Data extracted from a collection:

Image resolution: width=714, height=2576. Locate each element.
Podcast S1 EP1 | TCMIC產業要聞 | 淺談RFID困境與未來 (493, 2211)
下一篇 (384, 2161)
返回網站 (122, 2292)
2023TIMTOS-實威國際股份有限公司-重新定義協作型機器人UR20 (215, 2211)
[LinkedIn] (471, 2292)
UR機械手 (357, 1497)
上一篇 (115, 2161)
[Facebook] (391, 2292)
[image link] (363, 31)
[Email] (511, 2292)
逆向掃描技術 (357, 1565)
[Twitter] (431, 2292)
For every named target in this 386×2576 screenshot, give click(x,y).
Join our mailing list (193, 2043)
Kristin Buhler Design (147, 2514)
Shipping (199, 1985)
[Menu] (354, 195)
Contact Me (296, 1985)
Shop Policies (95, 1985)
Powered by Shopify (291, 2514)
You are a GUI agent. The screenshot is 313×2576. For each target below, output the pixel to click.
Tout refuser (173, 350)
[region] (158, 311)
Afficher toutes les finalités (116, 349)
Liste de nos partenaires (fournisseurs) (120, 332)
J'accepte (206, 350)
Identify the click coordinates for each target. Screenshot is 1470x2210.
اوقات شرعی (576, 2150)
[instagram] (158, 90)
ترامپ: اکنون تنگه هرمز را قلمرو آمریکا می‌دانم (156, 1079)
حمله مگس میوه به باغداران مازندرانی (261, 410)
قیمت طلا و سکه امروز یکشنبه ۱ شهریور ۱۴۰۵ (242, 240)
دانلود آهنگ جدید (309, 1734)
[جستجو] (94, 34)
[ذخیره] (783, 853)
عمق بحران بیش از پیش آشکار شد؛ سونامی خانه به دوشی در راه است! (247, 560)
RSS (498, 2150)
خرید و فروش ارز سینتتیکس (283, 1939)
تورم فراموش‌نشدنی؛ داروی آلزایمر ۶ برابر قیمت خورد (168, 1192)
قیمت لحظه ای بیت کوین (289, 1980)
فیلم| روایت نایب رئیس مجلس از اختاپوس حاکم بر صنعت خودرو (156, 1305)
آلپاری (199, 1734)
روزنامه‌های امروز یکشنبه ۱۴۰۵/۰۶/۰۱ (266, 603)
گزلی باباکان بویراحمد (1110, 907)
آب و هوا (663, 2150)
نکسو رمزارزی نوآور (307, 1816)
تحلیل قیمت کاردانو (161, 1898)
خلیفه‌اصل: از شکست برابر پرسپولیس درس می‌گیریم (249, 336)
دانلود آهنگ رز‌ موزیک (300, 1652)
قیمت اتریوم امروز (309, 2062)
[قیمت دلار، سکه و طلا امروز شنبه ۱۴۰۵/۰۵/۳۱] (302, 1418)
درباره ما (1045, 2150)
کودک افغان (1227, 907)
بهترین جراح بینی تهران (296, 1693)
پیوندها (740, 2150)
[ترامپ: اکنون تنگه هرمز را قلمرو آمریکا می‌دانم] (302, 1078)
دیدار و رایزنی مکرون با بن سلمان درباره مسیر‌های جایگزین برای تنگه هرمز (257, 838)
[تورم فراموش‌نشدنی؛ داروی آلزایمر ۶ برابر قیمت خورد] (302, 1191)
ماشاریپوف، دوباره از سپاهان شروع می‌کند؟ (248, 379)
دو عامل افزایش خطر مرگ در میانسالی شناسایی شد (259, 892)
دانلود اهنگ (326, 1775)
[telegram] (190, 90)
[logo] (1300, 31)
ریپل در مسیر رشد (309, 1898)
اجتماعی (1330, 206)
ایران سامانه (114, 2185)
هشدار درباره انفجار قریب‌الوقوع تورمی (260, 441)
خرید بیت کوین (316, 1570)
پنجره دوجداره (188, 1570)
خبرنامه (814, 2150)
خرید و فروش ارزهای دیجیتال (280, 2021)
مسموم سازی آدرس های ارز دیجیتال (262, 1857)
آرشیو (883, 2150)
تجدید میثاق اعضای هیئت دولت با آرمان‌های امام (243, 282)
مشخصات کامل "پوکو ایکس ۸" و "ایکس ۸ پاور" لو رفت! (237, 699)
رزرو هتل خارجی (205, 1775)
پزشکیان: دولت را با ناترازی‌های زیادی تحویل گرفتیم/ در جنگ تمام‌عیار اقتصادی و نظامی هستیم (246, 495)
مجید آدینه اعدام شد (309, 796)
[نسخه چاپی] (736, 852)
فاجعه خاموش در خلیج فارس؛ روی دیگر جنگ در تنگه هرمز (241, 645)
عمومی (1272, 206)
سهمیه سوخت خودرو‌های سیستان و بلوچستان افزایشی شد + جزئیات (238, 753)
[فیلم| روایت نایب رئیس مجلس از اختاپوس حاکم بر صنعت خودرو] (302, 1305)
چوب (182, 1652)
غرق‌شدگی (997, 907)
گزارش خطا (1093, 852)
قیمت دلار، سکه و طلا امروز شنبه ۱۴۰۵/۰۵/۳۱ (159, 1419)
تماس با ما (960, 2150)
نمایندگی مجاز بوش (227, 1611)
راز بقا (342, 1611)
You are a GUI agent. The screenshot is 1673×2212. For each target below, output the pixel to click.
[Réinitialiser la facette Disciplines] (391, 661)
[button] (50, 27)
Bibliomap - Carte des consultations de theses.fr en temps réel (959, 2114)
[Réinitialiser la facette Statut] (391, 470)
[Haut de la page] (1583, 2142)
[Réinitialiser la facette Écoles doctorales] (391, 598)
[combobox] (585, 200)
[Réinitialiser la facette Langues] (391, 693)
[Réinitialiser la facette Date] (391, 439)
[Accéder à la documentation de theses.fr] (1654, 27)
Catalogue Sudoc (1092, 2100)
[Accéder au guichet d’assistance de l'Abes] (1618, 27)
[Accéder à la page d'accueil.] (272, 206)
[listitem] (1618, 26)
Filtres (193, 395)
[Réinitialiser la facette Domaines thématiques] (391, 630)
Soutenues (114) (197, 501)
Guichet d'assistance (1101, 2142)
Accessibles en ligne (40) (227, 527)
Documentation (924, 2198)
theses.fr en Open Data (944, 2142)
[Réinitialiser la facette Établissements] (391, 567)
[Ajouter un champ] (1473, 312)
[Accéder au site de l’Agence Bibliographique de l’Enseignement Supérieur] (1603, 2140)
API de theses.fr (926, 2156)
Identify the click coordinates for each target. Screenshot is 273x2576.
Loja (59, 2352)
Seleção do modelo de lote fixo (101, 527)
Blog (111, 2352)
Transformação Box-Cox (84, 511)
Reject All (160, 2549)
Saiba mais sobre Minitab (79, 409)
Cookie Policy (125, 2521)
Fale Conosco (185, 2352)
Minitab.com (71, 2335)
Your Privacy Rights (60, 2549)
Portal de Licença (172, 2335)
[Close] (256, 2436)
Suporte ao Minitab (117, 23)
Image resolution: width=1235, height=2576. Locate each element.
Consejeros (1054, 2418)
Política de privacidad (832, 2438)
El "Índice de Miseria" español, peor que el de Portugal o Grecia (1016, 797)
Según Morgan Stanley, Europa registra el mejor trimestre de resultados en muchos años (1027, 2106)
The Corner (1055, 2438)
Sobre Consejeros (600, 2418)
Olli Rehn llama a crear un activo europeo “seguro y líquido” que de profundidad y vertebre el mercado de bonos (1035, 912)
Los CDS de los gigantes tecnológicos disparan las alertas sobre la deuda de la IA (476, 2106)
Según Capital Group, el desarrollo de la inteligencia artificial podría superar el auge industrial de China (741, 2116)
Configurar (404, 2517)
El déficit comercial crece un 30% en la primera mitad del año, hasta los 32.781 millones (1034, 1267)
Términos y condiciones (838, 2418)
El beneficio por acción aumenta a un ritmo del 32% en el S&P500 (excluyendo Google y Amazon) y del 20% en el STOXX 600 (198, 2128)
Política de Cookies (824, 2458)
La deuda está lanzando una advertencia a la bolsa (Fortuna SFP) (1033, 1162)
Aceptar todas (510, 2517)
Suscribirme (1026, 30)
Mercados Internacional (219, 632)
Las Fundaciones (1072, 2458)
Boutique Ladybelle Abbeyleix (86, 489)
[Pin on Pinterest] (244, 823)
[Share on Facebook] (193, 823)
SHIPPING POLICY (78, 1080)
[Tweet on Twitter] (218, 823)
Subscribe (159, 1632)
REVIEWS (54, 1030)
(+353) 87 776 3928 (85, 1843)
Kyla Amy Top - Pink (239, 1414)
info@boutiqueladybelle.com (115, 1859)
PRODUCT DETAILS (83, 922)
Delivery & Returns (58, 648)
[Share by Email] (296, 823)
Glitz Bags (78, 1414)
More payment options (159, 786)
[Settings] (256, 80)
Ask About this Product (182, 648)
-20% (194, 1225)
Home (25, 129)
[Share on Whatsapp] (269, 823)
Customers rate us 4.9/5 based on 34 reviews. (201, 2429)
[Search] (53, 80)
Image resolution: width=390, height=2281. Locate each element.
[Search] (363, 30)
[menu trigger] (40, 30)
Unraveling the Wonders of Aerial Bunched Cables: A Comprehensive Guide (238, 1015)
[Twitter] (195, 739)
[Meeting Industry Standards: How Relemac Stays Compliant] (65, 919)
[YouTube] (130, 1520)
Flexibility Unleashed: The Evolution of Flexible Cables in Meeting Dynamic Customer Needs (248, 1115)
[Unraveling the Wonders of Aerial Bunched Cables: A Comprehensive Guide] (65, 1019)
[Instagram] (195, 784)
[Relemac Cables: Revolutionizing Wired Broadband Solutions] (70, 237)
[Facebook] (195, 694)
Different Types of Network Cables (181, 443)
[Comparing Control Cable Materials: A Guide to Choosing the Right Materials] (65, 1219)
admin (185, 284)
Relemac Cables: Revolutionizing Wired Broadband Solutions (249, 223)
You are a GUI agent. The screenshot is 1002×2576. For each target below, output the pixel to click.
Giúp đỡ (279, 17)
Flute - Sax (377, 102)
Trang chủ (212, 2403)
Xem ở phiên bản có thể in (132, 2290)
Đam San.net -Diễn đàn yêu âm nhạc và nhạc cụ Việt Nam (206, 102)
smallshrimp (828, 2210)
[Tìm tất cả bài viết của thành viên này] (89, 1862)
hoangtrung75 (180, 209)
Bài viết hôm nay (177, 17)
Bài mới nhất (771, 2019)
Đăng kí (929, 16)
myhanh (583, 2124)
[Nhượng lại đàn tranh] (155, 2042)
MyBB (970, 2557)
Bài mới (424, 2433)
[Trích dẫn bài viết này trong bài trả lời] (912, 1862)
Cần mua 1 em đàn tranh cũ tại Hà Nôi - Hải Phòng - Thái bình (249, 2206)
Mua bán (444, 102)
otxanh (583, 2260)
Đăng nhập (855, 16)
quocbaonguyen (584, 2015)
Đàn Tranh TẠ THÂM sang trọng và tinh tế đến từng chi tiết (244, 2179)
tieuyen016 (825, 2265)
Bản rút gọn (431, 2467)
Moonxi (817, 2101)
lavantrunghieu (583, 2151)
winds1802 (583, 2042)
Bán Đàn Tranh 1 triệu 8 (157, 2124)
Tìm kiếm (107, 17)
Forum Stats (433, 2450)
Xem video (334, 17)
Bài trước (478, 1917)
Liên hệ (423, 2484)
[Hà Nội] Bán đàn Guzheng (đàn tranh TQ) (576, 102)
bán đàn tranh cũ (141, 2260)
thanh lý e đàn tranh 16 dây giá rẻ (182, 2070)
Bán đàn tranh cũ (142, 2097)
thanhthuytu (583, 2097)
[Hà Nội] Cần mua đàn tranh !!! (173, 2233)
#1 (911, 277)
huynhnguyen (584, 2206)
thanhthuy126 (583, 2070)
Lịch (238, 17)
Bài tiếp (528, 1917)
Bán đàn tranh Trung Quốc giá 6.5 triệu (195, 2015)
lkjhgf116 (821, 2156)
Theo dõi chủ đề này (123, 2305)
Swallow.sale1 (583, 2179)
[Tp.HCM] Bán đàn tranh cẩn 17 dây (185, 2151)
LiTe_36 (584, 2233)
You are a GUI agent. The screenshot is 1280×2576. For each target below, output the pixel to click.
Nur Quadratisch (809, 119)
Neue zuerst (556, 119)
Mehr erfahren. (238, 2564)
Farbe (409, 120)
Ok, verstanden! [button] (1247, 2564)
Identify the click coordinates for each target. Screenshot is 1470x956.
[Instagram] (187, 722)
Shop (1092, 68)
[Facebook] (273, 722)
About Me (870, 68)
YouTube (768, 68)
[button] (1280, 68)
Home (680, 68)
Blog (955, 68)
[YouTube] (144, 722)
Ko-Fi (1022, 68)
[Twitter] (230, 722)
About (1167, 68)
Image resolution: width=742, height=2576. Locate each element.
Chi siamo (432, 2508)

■ **Description of the task**
Would you please filter the lines above and copy every one that includes "viết"?

■ **Response**
[Tìm tất cả bài viết của thành viên này] (89, 1862)
Bài viết hôm nay (177, 17)
[Trích dẫn bài viết này trong bài trả lời] (912, 1862)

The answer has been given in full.